尽管低通滤波器可以有效地滤除背景噪声,并能在一定程度上保持信号的突变性;但是,鉴于信号突变点(功率发生跳变的地方)对于确定开关事件的重要性,希望滤波器不要改变功率信号的突变性,但是低通滤波器往往做不到这一点,低通滤波器会使得突变点不再陡峭,变得光滑,使得突变时间(对应于开关事件的发生时间)难以确定。Although a low-pass filter can effectively filter out background noise and preserve the abruptness of the signal to a certain extent; however, given the importance of the signal abrupt point (where the power jump occurs) in determining switching events, it is desirable that the filter Don't change the abruptness of the power signal, but this is often not possible with low-pass filters, which make the transition point less steep and smooth, making the transition time (corresponding to when the switching event occurs) difficult to determine .

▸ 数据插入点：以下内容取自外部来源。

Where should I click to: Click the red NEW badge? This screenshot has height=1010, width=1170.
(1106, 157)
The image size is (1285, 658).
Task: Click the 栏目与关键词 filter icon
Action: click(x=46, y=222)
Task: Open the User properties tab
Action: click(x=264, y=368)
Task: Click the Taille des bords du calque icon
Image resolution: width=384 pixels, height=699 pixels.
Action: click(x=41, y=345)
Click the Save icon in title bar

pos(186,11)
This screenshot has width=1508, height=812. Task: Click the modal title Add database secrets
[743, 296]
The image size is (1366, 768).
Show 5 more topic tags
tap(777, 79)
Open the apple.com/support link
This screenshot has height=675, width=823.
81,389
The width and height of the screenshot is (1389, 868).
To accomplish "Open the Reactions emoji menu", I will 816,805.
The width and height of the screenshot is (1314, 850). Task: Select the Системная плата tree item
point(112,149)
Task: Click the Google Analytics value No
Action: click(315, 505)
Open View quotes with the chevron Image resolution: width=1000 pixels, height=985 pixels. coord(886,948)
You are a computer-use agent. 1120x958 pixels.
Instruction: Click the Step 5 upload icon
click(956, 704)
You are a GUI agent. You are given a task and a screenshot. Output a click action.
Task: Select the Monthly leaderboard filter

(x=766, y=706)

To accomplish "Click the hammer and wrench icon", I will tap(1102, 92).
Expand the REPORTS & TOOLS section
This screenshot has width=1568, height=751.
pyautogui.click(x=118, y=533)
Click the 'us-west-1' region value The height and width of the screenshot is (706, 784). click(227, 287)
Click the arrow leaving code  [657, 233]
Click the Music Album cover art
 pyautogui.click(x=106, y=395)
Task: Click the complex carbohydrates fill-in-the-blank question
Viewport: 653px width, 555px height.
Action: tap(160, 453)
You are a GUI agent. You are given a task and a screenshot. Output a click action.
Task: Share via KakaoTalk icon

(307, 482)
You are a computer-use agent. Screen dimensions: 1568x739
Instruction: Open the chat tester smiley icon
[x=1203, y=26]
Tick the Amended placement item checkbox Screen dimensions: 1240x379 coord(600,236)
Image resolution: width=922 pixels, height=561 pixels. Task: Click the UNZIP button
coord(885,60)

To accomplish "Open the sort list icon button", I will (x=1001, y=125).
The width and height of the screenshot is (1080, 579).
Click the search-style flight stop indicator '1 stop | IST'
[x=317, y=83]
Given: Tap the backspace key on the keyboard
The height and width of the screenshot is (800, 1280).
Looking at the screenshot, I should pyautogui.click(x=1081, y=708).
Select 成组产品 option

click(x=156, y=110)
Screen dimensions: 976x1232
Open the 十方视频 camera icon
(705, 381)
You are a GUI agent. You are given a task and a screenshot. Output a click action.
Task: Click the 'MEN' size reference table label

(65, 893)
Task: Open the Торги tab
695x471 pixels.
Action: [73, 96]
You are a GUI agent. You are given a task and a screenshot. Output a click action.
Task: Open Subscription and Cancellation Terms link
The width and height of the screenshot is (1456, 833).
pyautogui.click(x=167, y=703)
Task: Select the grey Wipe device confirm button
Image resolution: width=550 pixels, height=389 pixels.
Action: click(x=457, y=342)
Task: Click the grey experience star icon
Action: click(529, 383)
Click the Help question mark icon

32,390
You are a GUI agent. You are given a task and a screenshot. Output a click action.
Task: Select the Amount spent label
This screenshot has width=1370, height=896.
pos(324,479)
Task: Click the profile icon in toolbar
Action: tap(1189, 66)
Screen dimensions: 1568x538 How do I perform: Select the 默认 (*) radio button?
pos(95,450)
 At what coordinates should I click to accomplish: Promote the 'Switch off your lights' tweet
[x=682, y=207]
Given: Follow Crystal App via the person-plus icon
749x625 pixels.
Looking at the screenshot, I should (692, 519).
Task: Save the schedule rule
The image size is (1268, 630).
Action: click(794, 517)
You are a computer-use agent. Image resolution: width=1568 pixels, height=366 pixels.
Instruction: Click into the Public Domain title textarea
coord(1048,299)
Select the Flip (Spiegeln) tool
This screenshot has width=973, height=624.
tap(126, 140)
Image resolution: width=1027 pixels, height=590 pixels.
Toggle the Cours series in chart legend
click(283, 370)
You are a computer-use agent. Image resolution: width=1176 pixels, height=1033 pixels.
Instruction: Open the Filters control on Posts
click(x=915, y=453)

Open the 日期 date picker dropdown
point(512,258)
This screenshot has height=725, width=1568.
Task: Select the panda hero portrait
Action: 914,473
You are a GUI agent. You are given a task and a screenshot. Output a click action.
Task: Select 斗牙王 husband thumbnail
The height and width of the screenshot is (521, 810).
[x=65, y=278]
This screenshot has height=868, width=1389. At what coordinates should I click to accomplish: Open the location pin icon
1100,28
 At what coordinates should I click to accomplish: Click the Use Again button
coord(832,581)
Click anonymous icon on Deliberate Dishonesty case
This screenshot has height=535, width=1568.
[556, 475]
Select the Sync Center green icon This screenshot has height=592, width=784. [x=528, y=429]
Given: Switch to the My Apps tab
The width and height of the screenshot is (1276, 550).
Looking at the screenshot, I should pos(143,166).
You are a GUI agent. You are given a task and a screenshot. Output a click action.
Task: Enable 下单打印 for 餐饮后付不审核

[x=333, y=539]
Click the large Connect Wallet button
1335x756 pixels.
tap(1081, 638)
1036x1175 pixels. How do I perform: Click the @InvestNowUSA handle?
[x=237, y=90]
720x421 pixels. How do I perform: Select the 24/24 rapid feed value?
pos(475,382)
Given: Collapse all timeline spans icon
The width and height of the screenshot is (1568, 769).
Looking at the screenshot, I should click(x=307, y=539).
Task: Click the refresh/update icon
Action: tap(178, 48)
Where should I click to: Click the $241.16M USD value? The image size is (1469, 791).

中值滤波器虽然在保持信号突变性以及滤除脉冲噪声方面表现突出,但是对于连续发生的强脉冲功率信号中的背景噪声(白噪声),滤波效果欠佳。Although the median filter is outstanding in maintaining the abruptness of the signal and filtering out the impulse noise, the filtering effect is not good for the background noise (white noise) in the continuous strong impulse power signal.
发明内容SUMMARY OF THE INVENTION
本发明的目的是提供一种功率信号中背景噪声滤除方法及系统,以解决连续发生的强脉冲功率信号中的背景噪声滤除效果欠佳的问题。The purpose of the present invention is to provide a method and system for filtering background noise in a power signal, so as to solve the problem of poor filtering effect of background noise in a continuously occurring strong pulse power signal.
为实现上述目的,本发明提供了如下方案:For achieving the above object, the present invention provides following scheme:
一种功率信号中背景噪声滤除方法,包括:A method for filtering background noise in a power signal, comprising:
获取实测功率信号参数;所述实测功率信号参数包括实测功率信号序列以及实测功率信号序列长度N;所述实测功率信号序列包括多个实测功率信号,所述实测功率信号为含有噪声的功率信号,N为所述实测功率信号的序号,N≥1;Acquiring measured power signal parameters; the measured power signal parameters include a measured power signal sequence and a measured power signal sequence length N; the measured power signal sequence includes a plurality of measured power signals, and the measured power signals are power signals containing noise, N is the sequence number of the measured power signal, N≥1;
对所述实测功率序列进行划分,确定多个子序列;所述子序列的长度为L, The measured power sequence is divided to determine a plurality of subsequences; the length of the subsequence is L,
计算多个所述子序列的自相关函数的均值;calculating the mean value of the autocorrelation functions of a plurality of the subsequences;
根据所述均值确定叠加滤波器的脉冲响应;determining the impulse response of the superposition filter according to the mean;
根据所述脉冲响应,对所述子序列进行滤波,确定滤波后的子序列;filtering the subsequence according to the impulse response to determine the filtered subsequence;
将所述滤波后的子序列重新排列,确定滤波后的功率信号序列。The filtered subsequences are rearranged to determine a filtered power signal sequence.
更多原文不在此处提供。